### INSTRUCTIONS TO FOLLOW:
Each record below needs to be written out exactly as it appears.

### GIVEN ENTRIES:
BEGIN

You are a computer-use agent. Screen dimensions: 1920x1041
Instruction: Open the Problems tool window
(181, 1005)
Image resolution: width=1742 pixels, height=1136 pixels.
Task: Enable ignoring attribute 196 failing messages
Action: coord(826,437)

END

### PROBLEM SOLUTION:
You are a computer-use agent. Screen dimensions: 1920x1041
Instruction: Open the Problems tool window
(181, 1005)
Image resolution: width=1742 pixels, height=1136 pixels.
Task: Enable ignoring attribute 196 failing messages
Action: coord(826,437)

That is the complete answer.